Cursed Capital: The Economic Impact of the Transatlantic Slave Trade on Walcheren around 1770

Lecture, 10 May 2016, Wageningen, Netherlands

On May 10th, Gerhard de Kok (Leiden University) will give a lecture on: “Cursed Capital: The Economic Impact of the Transatlantic Slave Trade on Walcheren around 1770”

Date: May 10th, 2016
Time: 12.30-14.00 hrs
Place: room C76, Leeuwenborch

This lecture is part of the monthly RHI Seminar series. In principle, seminars take place every second Tuesday of the month. The seminar is open to the public, but with regard to accommodation and distribution of the paper in advance, we would like you to give notice of attention to the RHI Secretariat.

ABSTRACT

The island of Walcheren in the province of Zeeland was the largest Dutch slaving center in the eighteenth century.
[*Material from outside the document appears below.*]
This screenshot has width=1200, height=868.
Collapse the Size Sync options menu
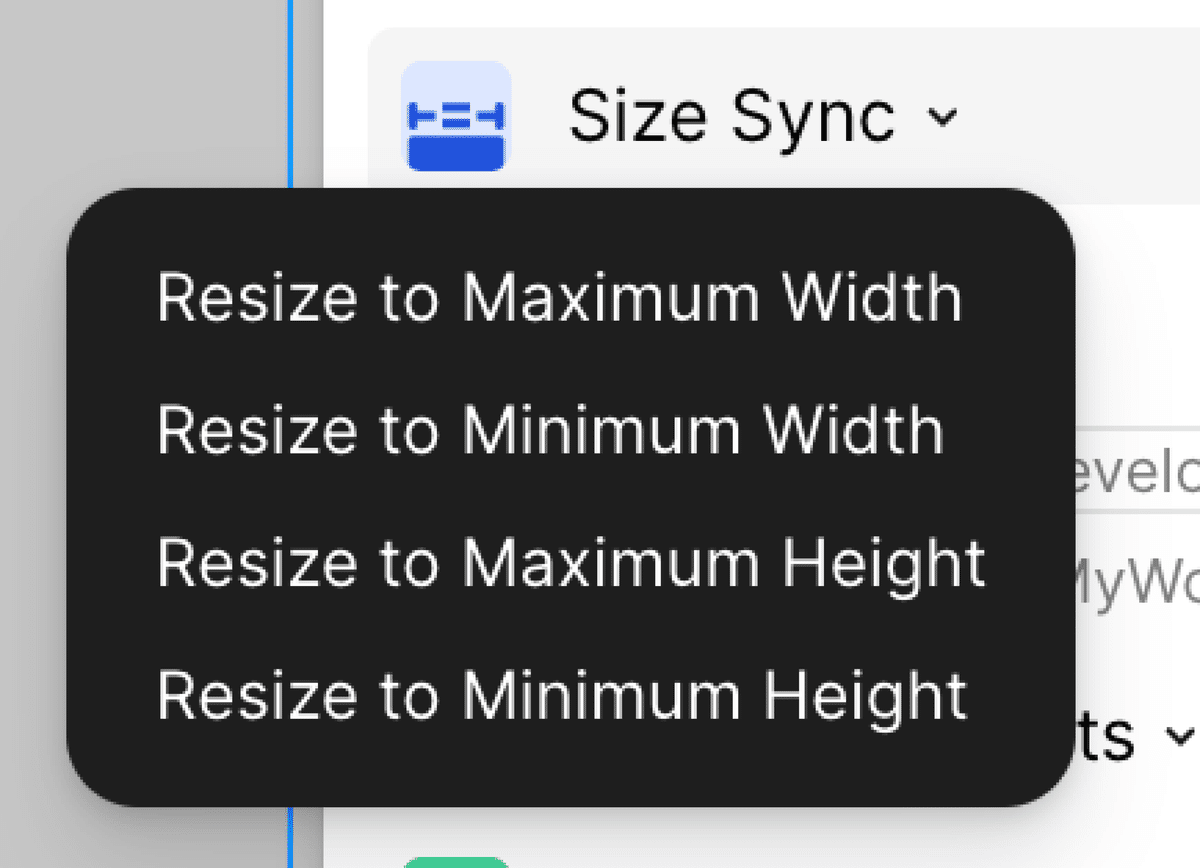click(944, 118)
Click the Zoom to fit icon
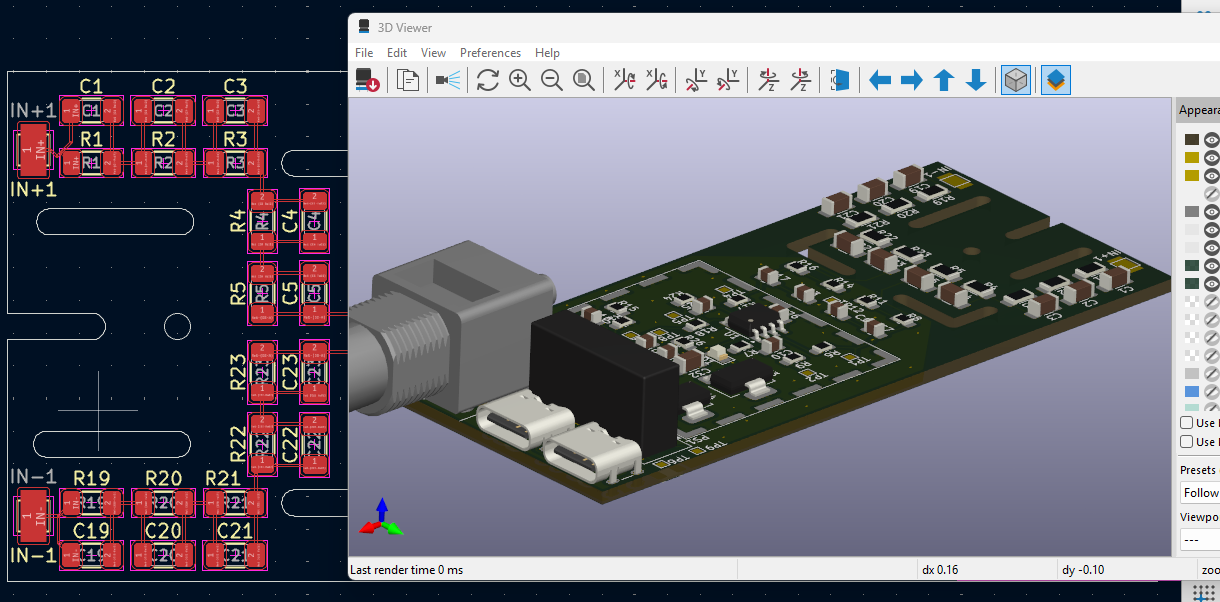 pos(584,81)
Merchants from the cities of Flushing and Middelburg fitted out more than 500 slaving voyages after the liberalization of the slave trade in 1730, which constituted between 65 and 70 percent of the entire Dutch slave trade in that period.
While the profitability of the trade itself was limited, it had important local economic effects on Walcheren. A clue comes from the excellently preserved archive of the largest slave trader: the Middelburgse Commercie Compagnie (MCC). The financial accounts of the MCC provide a unique view on the day-to-day operations of large slaving company.
Its correspondence and ledgers reveal that many local suppliers were involved in the slave trade. Combining the figures in the MCC archive with some experimental calculations, I estimate that around 1770 about a tenth of the income earned by inhabitants of Middelburg was dependent on the trade in enslaved Africans. For the more specialized and smaller city of Flushing, this figure was likely closer to a third of all income.